Stored data entries:

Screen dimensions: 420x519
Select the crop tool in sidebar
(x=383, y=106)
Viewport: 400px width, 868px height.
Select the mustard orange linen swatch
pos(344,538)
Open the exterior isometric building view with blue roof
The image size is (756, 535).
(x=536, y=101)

— What the task requires —
Produce an exact transcription of the lines from the one containing "Viewport: 400px width, 868px height." through the end of the records, both included, and no other lines.

— Your solution —
Viewport: 400px width, 868px height.
Select the mustard orange linen swatch
pos(344,538)
Open the exterior isometric building view with blue roof
The image size is (756, 535).
(x=536, y=101)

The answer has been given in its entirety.